AIM
Rewrite the data from the line with "You are a GUI" up to and including the line with "pyautogui.click(x=250, y=67)" as a numbered list, skipping blank lines. Leave the pictures out of your answer.

********

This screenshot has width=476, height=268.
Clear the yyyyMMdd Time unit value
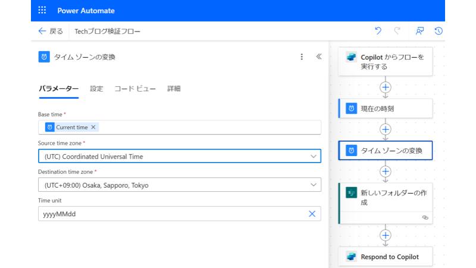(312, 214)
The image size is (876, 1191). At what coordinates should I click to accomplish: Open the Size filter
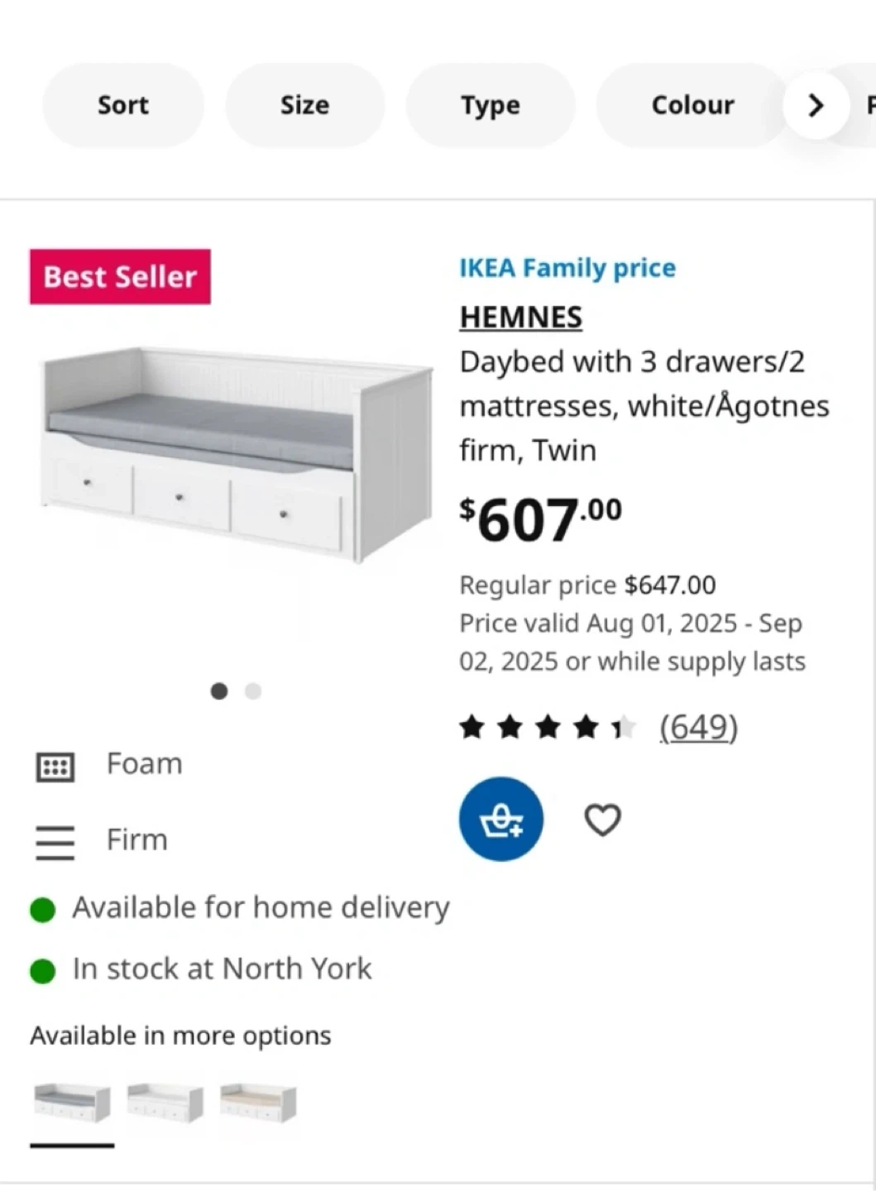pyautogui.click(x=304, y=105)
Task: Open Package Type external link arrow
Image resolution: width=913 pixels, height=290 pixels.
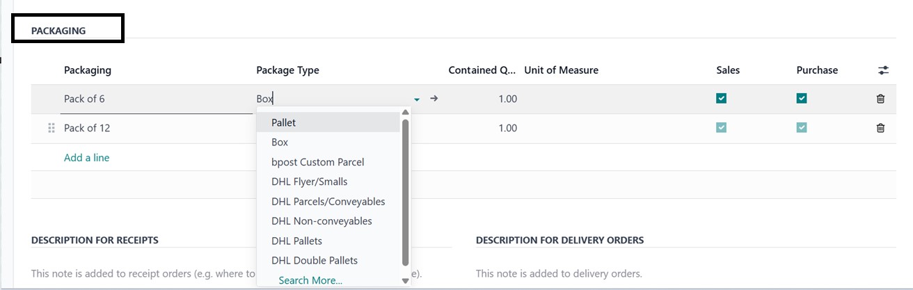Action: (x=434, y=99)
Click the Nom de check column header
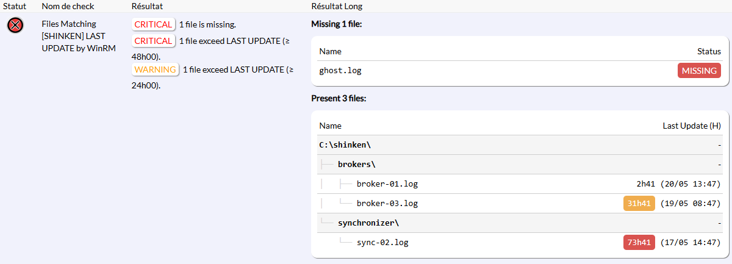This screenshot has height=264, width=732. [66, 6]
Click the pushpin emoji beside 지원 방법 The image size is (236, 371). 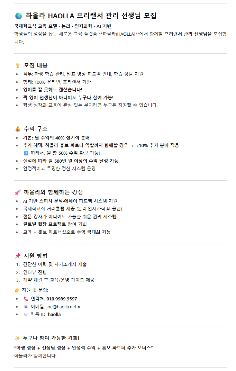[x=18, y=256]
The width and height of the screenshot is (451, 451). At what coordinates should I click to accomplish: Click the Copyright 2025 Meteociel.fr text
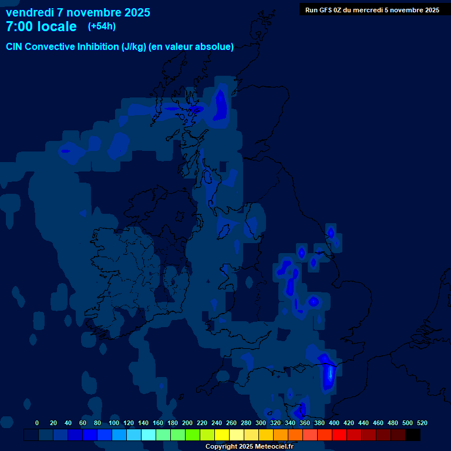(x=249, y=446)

********

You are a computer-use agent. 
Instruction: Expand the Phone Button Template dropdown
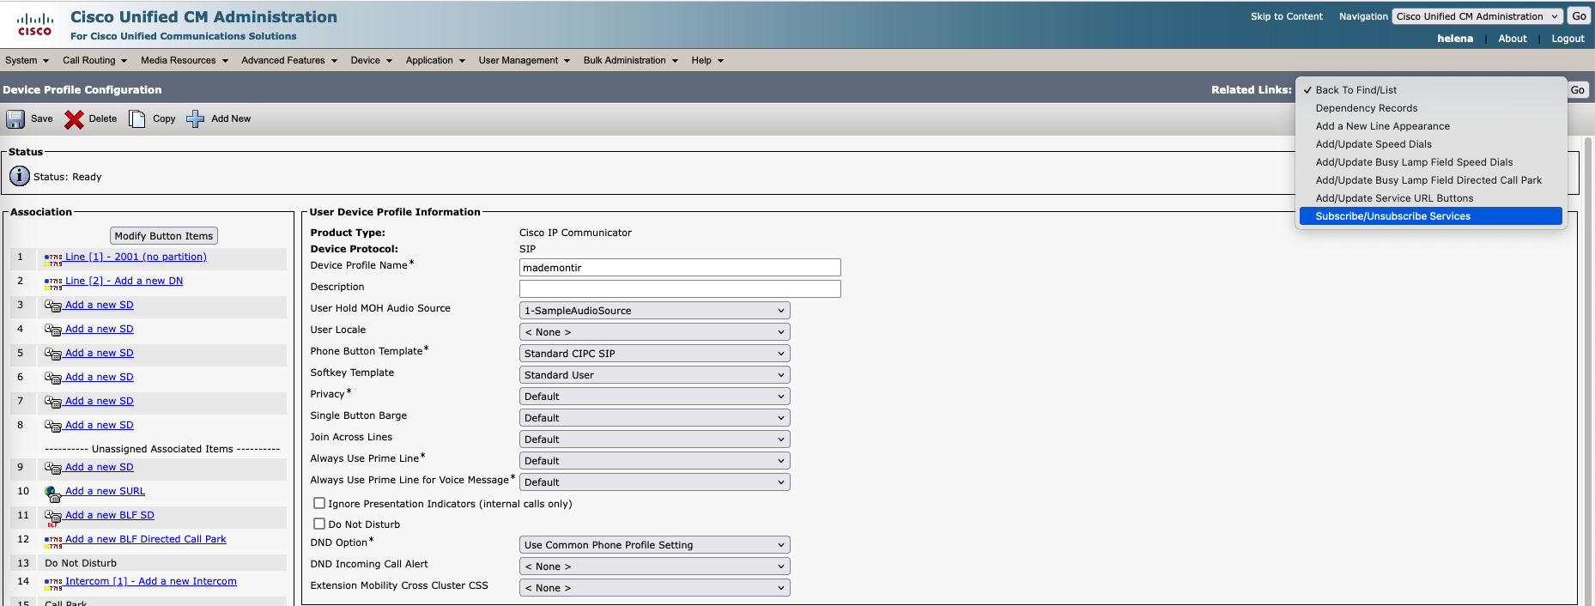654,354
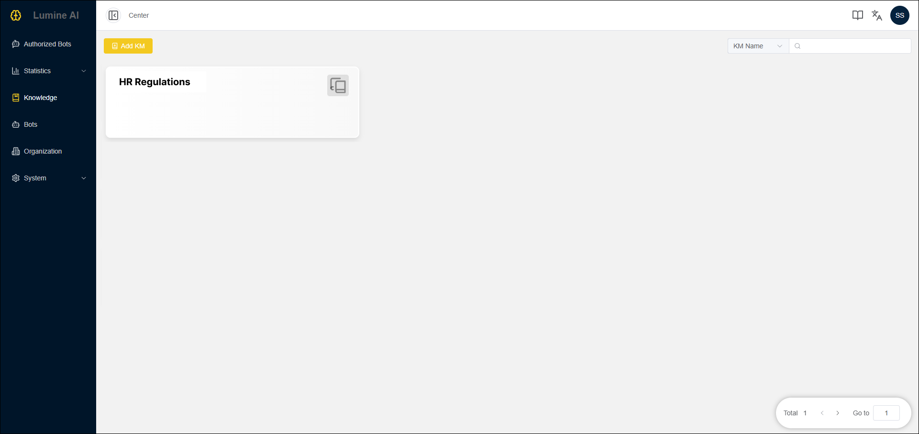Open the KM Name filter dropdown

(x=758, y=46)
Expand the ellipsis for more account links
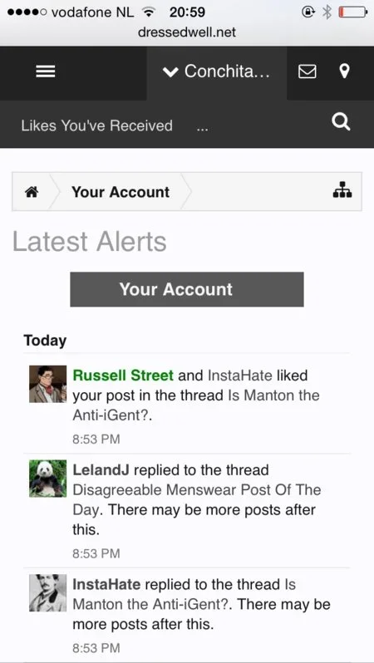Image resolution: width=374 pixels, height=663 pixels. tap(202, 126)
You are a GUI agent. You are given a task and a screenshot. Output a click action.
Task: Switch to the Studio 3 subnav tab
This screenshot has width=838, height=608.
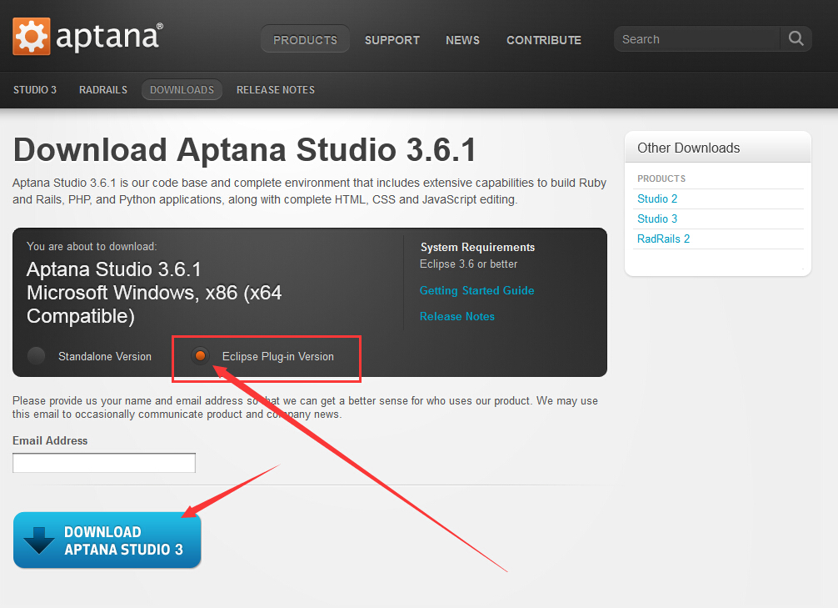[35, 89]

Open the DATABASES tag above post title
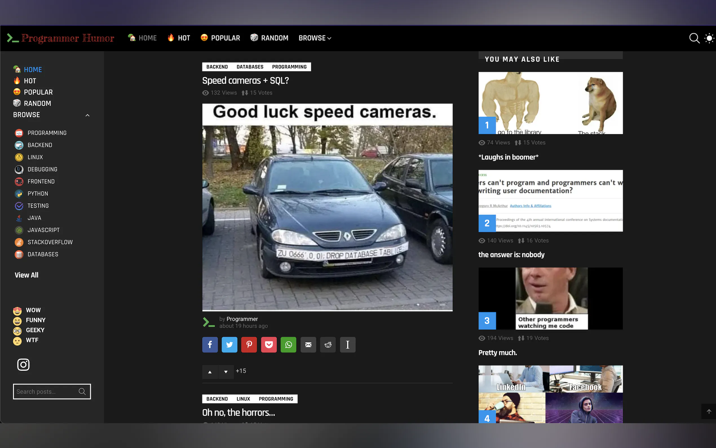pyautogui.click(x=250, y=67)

********

RESULT OF THIS TASK
1. You are a GUI agent. You are given a task and a screenshot. Output a click action.
2. Task: Switch to the Studio 3 subnav tab
3. This screenshot has width=838, height=608.
4. [35, 89]
5. Open the DATABASES tag above post title
6. pyautogui.click(x=250, y=67)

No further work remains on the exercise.